Counterexample: Convergence in finite dimensional distributions does not imply weak convergence

Question

I'm working at the following exercise: Give an example of a sequence of stochastic processes $(\mathbb{X}^n)_{n\geq 1}$ such that the finite dimensional distributions converge to the finite dimensional distributions of a process $\mathbb{Y}$ but $\mathbb{X}^n$ does not converge to $\mathbb{Y}$ in distribution. By a theorem we discussed, the sequence can't be tight to achieve this.
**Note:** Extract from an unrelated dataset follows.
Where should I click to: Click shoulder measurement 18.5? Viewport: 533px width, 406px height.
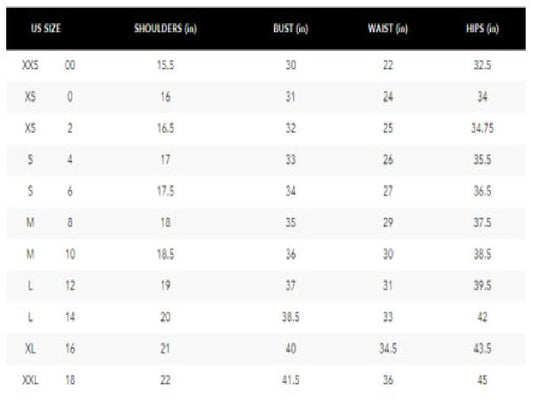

So I thought about something like $X^n(t) = \delta_{\frac{1}{n}}(t)$. But since this is deterministic I am confused about calculating the finite dimensional distribution, e.g. $P(X^n_{t_1}\leq x_1,\dots,X^n_{t_p}\leq x_p)$ because it seems to me that this depends on the choice of $t_1,\dots,t_n$ but maybe this example just doesn't work. Maybe someone can help me? Cheers, Alex

Answer 1

A classical example (which can be found in Billingsley's book (1968) for example) is the following: we work on $C[0,1]$, the space of continuous functions on the unit interval, and we consider a sequence $(x_n)_{n\geqslant 1}$ of elements of $C[0,1]$ such that $x_n(t)\to 0$ for each $t\in [0,1]$ but the convergence is not uniform. Considering a process $(\mathbb X^n)_{n\geqslant 1}$ such that the distribution of $\mathbf X^n$ is $\delta_{x_n}$, we get a process whose finite dimensional distributions go to $0$ but the process does not converge to $0$.